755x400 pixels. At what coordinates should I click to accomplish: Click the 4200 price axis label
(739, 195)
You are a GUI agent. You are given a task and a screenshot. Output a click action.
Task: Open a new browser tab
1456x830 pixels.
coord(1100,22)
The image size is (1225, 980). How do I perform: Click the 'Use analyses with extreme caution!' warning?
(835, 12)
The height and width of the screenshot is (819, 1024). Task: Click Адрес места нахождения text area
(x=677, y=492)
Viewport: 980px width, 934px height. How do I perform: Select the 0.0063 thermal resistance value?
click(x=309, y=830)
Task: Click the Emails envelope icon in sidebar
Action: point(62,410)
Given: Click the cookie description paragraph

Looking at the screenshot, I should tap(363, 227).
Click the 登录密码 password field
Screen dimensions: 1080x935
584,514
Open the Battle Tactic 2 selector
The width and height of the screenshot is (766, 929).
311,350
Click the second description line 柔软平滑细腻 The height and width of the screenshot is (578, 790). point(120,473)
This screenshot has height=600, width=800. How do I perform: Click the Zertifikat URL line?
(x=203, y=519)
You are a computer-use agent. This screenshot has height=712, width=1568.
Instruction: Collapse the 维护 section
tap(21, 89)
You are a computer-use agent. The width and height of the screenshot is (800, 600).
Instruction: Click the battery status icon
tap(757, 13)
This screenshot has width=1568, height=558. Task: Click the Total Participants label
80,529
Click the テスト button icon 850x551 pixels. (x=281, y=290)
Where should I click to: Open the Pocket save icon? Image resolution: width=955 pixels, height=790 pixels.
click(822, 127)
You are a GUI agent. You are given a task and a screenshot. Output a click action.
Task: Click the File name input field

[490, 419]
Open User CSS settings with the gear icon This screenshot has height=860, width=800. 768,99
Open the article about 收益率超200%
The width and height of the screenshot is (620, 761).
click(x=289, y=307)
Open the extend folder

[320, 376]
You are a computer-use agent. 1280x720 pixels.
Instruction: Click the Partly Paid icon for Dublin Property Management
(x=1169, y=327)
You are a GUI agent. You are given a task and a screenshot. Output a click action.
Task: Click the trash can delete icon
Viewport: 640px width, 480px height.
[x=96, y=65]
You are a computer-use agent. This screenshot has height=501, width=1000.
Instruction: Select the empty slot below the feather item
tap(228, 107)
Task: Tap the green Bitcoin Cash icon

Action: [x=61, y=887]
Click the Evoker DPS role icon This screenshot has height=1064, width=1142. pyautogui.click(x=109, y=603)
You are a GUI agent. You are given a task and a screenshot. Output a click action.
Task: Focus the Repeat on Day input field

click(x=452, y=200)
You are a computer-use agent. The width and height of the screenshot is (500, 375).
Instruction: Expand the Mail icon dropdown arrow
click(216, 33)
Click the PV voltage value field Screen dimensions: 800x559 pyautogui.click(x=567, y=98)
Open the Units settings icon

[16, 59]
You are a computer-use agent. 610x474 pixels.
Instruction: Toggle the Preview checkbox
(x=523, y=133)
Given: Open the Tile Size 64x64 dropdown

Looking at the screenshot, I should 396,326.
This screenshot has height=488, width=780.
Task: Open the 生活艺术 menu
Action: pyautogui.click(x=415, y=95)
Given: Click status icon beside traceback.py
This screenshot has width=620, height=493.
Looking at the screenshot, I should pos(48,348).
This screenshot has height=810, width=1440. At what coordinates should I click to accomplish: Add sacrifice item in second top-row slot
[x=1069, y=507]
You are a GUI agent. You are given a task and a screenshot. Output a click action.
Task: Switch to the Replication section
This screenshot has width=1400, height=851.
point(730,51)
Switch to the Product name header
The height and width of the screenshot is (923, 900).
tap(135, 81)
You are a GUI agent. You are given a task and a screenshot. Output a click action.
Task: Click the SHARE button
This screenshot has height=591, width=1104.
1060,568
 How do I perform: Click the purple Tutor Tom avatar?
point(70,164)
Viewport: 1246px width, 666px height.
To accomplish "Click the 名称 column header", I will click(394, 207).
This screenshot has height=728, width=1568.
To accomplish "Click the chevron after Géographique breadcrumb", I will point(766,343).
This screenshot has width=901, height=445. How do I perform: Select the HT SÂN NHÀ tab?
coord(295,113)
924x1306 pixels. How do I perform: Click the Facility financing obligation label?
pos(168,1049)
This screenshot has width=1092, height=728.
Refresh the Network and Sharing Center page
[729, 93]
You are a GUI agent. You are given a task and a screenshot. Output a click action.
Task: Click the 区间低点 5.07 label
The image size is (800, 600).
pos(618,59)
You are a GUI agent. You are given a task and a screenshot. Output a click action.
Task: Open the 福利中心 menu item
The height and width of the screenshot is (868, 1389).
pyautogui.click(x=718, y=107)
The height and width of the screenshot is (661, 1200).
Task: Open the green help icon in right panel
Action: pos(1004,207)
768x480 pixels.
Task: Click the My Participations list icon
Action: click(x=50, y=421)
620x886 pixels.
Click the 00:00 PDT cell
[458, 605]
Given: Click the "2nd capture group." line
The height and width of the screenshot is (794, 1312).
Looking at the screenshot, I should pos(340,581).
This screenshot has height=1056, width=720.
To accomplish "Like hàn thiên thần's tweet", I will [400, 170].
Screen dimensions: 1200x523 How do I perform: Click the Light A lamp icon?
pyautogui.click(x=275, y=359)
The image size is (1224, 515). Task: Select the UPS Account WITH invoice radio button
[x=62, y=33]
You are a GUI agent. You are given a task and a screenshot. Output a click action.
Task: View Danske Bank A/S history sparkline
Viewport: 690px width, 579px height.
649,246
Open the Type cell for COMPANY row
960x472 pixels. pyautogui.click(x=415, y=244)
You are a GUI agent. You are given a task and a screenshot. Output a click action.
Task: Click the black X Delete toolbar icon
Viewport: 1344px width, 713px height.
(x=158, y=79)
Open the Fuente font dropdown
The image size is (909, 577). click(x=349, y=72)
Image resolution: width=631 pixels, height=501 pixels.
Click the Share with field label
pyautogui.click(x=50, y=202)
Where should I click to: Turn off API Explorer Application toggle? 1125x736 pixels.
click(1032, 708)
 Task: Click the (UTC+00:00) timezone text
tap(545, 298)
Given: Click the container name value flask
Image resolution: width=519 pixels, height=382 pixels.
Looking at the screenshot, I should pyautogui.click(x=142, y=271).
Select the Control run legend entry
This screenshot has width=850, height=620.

──────

▶ _What to work on_: The full set of entries, copied exactly, is the expected answer.

▶ _Answer_:
755x400 pixels. At what coordinates should I click to accomplish: Click the 4200 price axis label
(739, 195)
You are a GUI agent. You are given a task and a screenshot. Output a click action.
Task: Open a new browser tab
1456x830 pixels.
coord(1100,22)
The image size is (1225, 980). How do I perform: Click the 'Use analyses with extreme caution!' warning?
(835, 12)
The height and width of the screenshot is (819, 1024). Task: Click Адрес места нахождения text area
(x=677, y=492)
Viewport: 980px width, 934px height. How do I perform: Select the 0.0063 thermal resistance value?
click(x=309, y=830)
Task: Click the Emails envelope icon in sidebar
Action: point(62,410)
Given: Click the cookie description paragraph

Looking at the screenshot, I should tap(363, 227).
Click the 登录密码 password field
Screen dimensions: 1080x935
584,514
Open the Battle Tactic 2 selector
The width and height of the screenshot is (766, 929).
311,350
Click the second description line 柔软平滑细腻 The height and width of the screenshot is (578, 790). point(120,473)
This screenshot has height=600, width=800. How do I perform: Click the Zertifikat URL line?
(x=203, y=519)
You are a computer-use agent. This screenshot has height=712, width=1568.
Instruction: Collapse the 维护 section
tap(21, 89)
You are a computer-use agent. The width and height of the screenshot is (800, 600).
Instruction: Click the battery status icon
tap(757, 13)
This screenshot has width=1568, height=558. Task: Click the Total Participants label
80,529
Click the テスト button icon 850x551 pixels. (x=281, y=290)
Where should I click to: Open the Pocket save icon? Image resolution: width=955 pixels, height=790 pixels.
click(822, 127)
You are a GUI agent. You are given a task and a screenshot. Output a click action.
Task: Click the File name input field

[490, 419]
Open User CSS settings with the gear icon This screenshot has height=860, width=800. 768,99
Open the article about 收益率超200%
The width and height of the screenshot is (620, 761).
click(x=289, y=307)
Open the extend folder

[320, 376]
You are a computer-use agent. 1280x720 pixels.
Instruction: Click the Partly Paid icon for Dublin Property Management
(x=1169, y=327)
You are a GUI agent. You are given a task and a screenshot. Output a click action.
Task: Click the trash can delete icon
Viewport: 640px width, 480px height.
[x=96, y=65]
You are a computer-use agent. This screenshot has height=501, width=1000.
Instruction: Select the empty slot below the feather item
tap(228, 107)
Task: Tap the green Bitcoin Cash icon

Action: [x=61, y=887]
Click the Evoker DPS role icon This screenshot has height=1064, width=1142. pyautogui.click(x=109, y=603)
You are a GUI agent. You are given a task and a screenshot. Output a click action.
Task: Focus the Repeat on Day input field

click(x=452, y=200)
You are a computer-use agent. The width and height of the screenshot is (500, 375).
Instruction: Expand the Mail icon dropdown arrow
click(216, 33)
Click the PV voltage value field Screen dimensions: 800x559 pyautogui.click(x=567, y=98)
Open the Units settings icon

[16, 59]
You are a computer-use agent. 610x474 pixels.
Instruction: Toggle the Preview checkbox
(x=523, y=133)
Given: Open the Tile Size 64x64 dropdown

Looking at the screenshot, I should 396,326.
This screenshot has height=488, width=780.
Task: Open the 生活艺术 menu
Action: pyautogui.click(x=415, y=95)
Given: Click status icon beside traceback.py
This screenshot has width=620, height=493.
Looking at the screenshot, I should pos(48,348).
This screenshot has height=810, width=1440. At what coordinates should I click to accomplish: Add sacrifice item in second top-row slot
[x=1069, y=507]
You are a GUI agent. You are given a task and a screenshot. Output a click action.
Task: Switch to the Replication section
This screenshot has width=1400, height=851.
point(730,51)
Switch to the Product name header
The height and width of the screenshot is (923, 900).
tap(135, 81)
You are a GUI agent. You are given a task and a screenshot. Output a click action.
Task: Click the SHARE button
This screenshot has height=591, width=1104.
1060,568
 How do I perform: Click the purple Tutor Tom avatar?
point(70,164)
Viewport: 1246px width, 666px height.
To accomplish "Click the 名称 column header", I will click(394, 207).
This screenshot has height=728, width=1568.
To accomplish "Click the chevron after Géographique breadcrumb", I will point(766,343).
This screenshot has width=901, height=445. How do I perform: Select the HT SÂN NHÀ tab?
coord(295,113)
924x1306 pixels. How do I perform: Click the Facility financing obligation label?
pos(168,1049)
This screenshot has width=1092, height=728.
Refresh the Network and Sharing Center page
[729, 93]
You are a GUI agent. You are given a task and a screenshot. Output a click action.
Task: Click the 区间低点 5.07 label
The image size is (800, 600).
pos(618,59)
You are a GUI agent. You are given a task and a screenshot. Output a click action.
Task: Open the 福利中心 menu item
The height and width of the screenshot is (868, 1389).
pyautogui.click(x=718, y=107)
The height and width of the screenshot is (661, 1200).
Task: Open the green help icon in right panel
Action: pos(1004,207)
768x480 pixels.
Task: Click the My Participations list icon
Action: click(x=50, y=421)
620x886 pixels.
Click the 00:00 PDT cell
[458, 605]
Given: Click the "2nd capture group." line
The height and width of the screenshot is (794, 1312).
Looking at the screenshot, I should pos(340,581).
This screenshot has height=1056, width=720.
To accomplish "Like hàn thiên thần's tweet", I will [400, 170].
Screen dimensions: 1200x523 How do I perform: Click the Light A lamp icon?
pyautogui.click(x=275, y=359)
The image size is (1224, 515). Task: Select the UPS Account WITH invoice radio button
[x=62, y=33]
You are a GUI agent. You are given a task and a screenshot. Output a click action.
Task: View Danske Bank A/S history sparkline
Viewport: 690px width, 579px height.
649,246
Open the Type cell for COMPANY row
960x472 pixels. pyautogui.click(x=415, y=244)
You are a GUI agent. You are given a task and a screenshot. Output a click action.
Task: Click the black X Delete toolbar icon
Viewport: 1344px width, 713px height.
(x=158, y=79)
Open the Fuente font dropdown
The image size is (909, 577). click(x=349, y=72)
Image resolution: width=631 pixels, height=501 pixels.
Click the Share with field label
pyautogui.click(x=50, y=202)
Where should I click to: Turn off API Explorer Application toggle? 1125x736 pixels.
click(1032, 708)
 Task: Click the (UTC+00:00) timezone text
tap(545, 298)
Given: Click the container name value flask
Image resolution: width=519 pixels, height=382 pixels.
Looking at the screenshot, I should pyautogui.click(x=142, y=271).
Select the Control run legend entry
This screenshot has width=850, height=620.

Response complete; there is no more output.